(Beginning of Supplied records)

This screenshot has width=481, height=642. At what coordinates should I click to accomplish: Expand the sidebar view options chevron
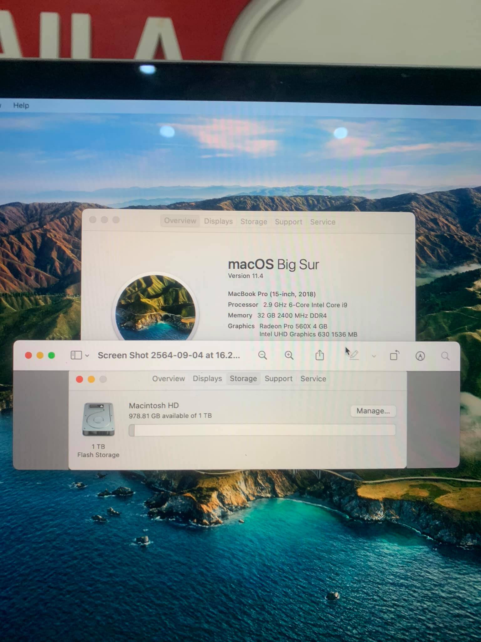tap(87, 355)
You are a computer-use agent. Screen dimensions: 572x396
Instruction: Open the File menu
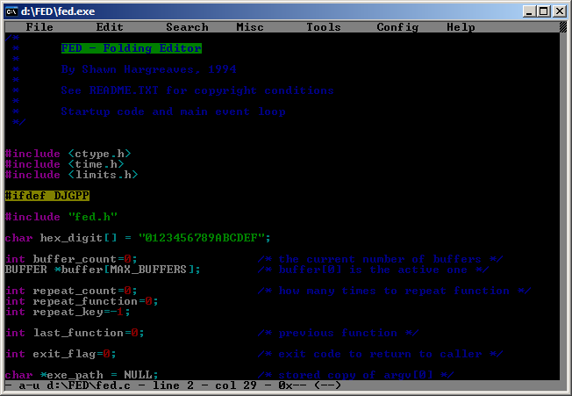pos(39,27)
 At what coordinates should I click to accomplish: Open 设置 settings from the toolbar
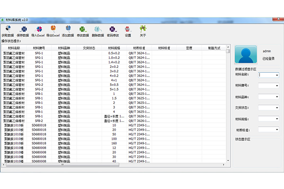(128, 30)
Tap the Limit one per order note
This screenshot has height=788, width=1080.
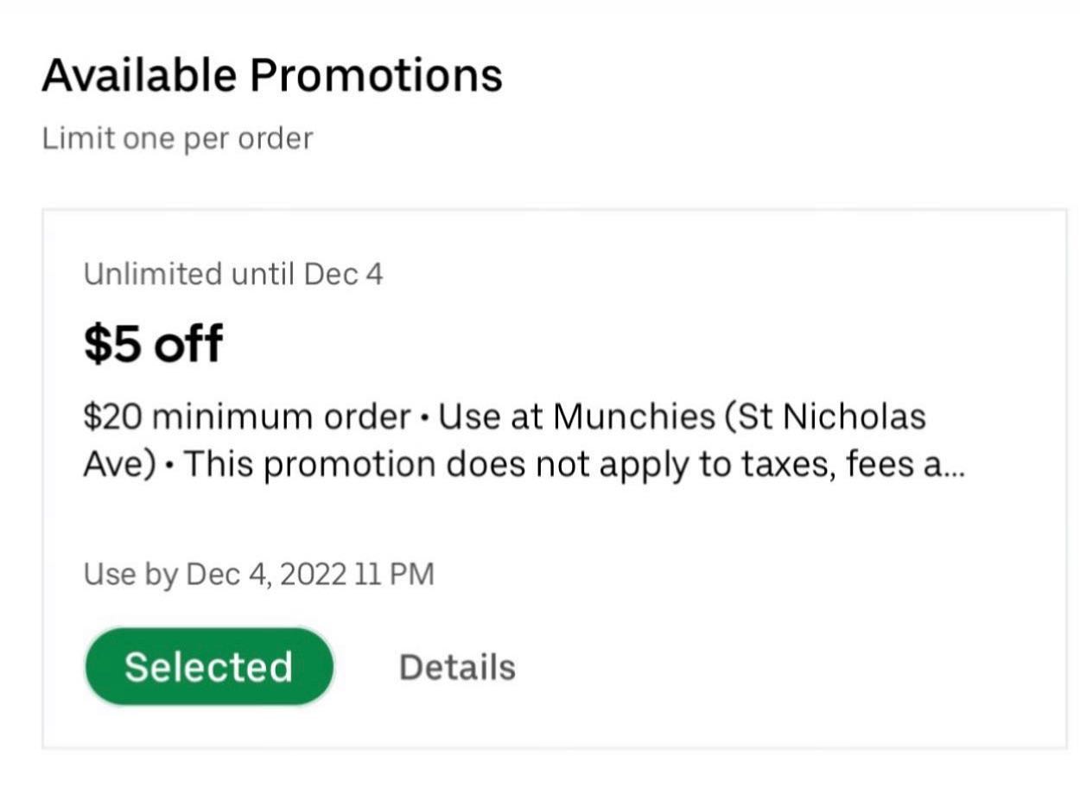pyautogui.click(x=177, y=138)
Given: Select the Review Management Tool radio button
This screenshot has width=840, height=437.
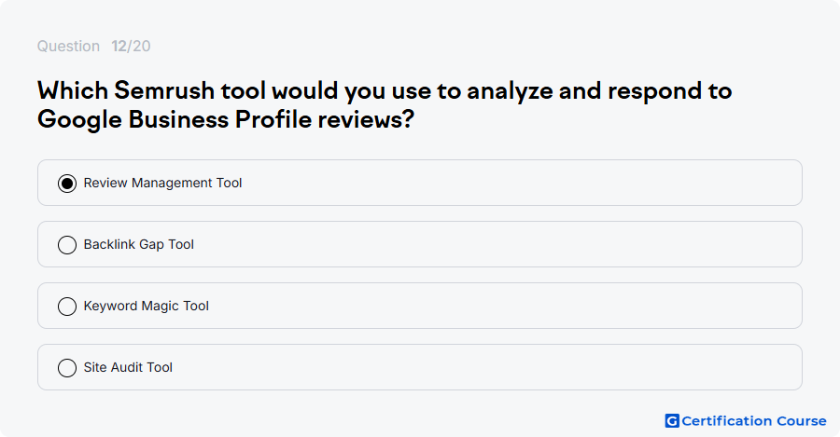Looking at the screenshot, I should (x=67, y=184).
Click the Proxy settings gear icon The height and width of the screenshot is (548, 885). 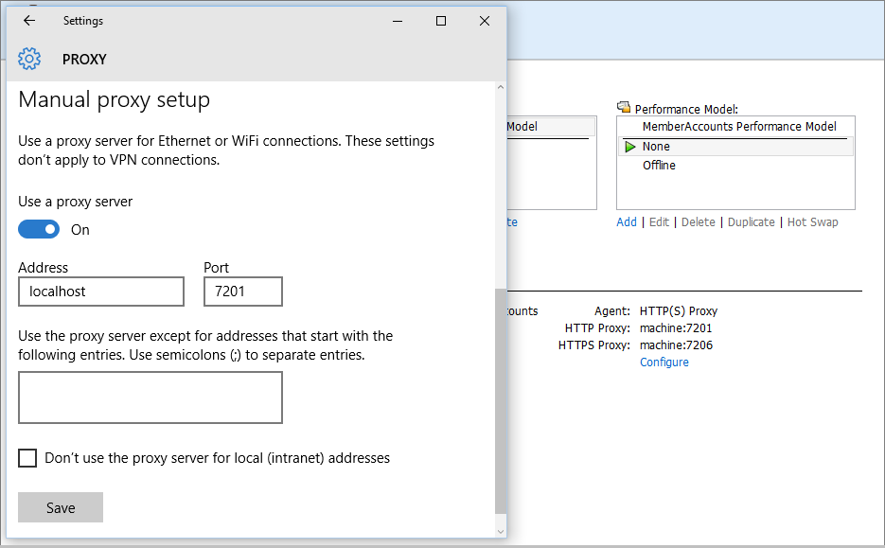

(End of Supplied records)

Problem description → Repeat the data above exactly; images are not part of the copy.

Exercise answer →
This screenshot has width=481, height=642. At what coordinates should I click to accomplish: Expand the sidebar view options chevron
tap(87, 355)
You are a computer-use agent. Screen dimensions: 572x396
Instruction: Open the File menu
pos(39,27)
 At what coordinates should I click to accomplish: Open 设置 settings from the toolbar
(128, 30)
Tap the Limit one per order note
This screenshot has height=788, width=1080.
pyautogui.click(x=177, y=138)
Given: Select the Review Management Tool radio button
This screenshot has width=840, height=437.
Looking at the screenshot, I should (x=67, y=184).
Click the Proxy settings gear icon The height and width of the screenshot is (548, 885). 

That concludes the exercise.